Davalılar, davacının davalı şirkete karşı açtığı 2001/891 esas sayılı dava dosyasına gerekli ilgiyi göstermeyip sürüncemede bıraktığını, sonradan açtığı 2001/1167 esas sayılı dava dosyasının da zamansız açılması nedeniyle reddedildiğini, davacının azledilmesinin özensizlik, ihmal ve kendi kusuru gibi haklı nedenlere dayandığını savunarak davanın reddini dilemişlerdir.
Mahkemece, davacının davalı şirket vekil olarak açtığı her iki dava dosyasında da özensizliğinin bulunmadığı ve azlin haksız olduğu gerekçe gösterilmek suretiyle 210.000.000.000 TL vekalet ücretinin davalılardan S.. G..... Reklam A.Ş.den tahsiline, manevi tazminat talebinin feragat nedeniyle, diğer davalılar hakkındaki davanın da husumet nedeniyle reddine karar verilmiş; hüküm, davacı ve davalılardan S.. G..... ve Reklam hizmetleri A.Ş. Tarafından temyiz edilmiştir.
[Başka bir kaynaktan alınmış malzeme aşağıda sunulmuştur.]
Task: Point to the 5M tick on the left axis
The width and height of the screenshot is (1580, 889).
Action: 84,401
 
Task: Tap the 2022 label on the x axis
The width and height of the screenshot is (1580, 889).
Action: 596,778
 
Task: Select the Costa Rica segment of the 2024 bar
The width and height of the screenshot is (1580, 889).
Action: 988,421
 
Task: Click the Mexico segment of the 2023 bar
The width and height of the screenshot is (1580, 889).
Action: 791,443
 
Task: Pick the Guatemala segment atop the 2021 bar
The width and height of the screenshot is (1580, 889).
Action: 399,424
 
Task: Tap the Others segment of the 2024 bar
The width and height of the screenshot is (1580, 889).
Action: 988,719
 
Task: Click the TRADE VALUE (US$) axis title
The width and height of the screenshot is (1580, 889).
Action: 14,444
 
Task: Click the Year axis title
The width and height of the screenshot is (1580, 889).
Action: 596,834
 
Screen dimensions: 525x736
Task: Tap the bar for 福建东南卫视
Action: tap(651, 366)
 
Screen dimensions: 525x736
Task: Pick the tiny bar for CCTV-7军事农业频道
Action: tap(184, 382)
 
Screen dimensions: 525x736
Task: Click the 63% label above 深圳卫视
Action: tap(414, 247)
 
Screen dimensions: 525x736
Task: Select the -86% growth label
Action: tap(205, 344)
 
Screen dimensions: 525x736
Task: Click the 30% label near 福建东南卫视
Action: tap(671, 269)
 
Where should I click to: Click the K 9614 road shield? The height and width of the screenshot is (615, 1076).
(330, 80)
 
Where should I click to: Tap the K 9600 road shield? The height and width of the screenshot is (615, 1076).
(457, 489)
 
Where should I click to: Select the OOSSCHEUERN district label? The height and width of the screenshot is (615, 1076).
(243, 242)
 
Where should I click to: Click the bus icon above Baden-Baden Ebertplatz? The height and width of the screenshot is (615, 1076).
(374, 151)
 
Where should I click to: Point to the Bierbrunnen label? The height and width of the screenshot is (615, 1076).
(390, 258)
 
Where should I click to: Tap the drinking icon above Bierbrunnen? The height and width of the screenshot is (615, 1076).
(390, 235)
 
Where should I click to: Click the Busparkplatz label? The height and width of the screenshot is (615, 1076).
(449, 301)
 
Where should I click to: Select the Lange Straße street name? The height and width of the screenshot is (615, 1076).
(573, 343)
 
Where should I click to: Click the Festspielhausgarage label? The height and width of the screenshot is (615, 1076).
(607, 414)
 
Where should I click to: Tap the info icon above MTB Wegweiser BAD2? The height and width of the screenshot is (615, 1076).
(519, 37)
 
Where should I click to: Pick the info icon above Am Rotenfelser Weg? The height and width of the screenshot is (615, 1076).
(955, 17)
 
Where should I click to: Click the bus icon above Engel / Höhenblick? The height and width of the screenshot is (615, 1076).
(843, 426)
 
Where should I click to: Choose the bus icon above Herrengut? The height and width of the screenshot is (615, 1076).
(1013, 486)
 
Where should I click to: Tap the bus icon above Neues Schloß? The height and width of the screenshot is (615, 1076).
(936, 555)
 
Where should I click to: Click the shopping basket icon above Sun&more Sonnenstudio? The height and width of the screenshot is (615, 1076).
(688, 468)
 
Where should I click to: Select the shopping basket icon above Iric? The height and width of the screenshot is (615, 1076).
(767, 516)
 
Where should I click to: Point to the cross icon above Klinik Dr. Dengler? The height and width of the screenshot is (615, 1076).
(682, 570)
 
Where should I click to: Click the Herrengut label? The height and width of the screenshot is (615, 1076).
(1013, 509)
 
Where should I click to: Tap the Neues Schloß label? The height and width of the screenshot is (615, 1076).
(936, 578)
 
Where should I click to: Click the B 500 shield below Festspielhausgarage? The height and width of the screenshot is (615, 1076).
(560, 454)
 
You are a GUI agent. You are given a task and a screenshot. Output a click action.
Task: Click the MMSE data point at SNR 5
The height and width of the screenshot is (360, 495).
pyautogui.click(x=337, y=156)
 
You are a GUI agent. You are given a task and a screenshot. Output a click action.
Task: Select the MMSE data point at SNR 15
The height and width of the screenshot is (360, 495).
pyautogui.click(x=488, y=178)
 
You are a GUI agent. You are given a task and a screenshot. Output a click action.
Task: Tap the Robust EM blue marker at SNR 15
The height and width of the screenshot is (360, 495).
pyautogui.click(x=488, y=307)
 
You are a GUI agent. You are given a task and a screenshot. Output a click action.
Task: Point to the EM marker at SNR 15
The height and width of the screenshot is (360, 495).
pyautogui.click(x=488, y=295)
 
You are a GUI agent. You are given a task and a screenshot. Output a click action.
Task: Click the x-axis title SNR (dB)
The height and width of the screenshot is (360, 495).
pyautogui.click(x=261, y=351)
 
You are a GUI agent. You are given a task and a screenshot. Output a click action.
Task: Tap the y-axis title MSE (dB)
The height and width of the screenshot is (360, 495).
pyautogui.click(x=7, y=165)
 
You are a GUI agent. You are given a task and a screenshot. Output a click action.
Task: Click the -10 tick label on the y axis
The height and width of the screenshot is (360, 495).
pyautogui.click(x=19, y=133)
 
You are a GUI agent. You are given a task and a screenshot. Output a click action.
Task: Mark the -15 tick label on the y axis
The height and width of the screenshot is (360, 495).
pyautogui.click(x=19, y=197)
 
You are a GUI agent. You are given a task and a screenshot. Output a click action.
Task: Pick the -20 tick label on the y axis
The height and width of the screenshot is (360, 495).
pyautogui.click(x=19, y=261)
1-Dosyadaki yazılara, kararın dayandığı delillerle yasaya uygun gerektirici nedenlere ve özellikle delillerin takdirinde bir isabetsizlik bulunmamasına göre davacının tüm temyiz itirazlarının reddi gerekir.
2-Gerek Avukatlık Kanunu hükümleri ve gerekse Borçlar Kanununun 390 ve devamı maddeleri hükümlerine göre, avukat vekalet görevini sadakat ve özen ile ifa etmek zorundadır. Nitekim BK. 390/1 maddesinde vekilin sorumluluğu işçinin sorumluluğu ile eşdeğer tutulmuştur. BK. 321 maddesince de nasıl işçi taahhüt ettiği işi ihtimam ile ifaya mecbur ve kasıt ihmal ve dikkatsizliğinden işverene karşı sorumlu ise vekilde aynı yükümlülük ve sorumluluk altındadır.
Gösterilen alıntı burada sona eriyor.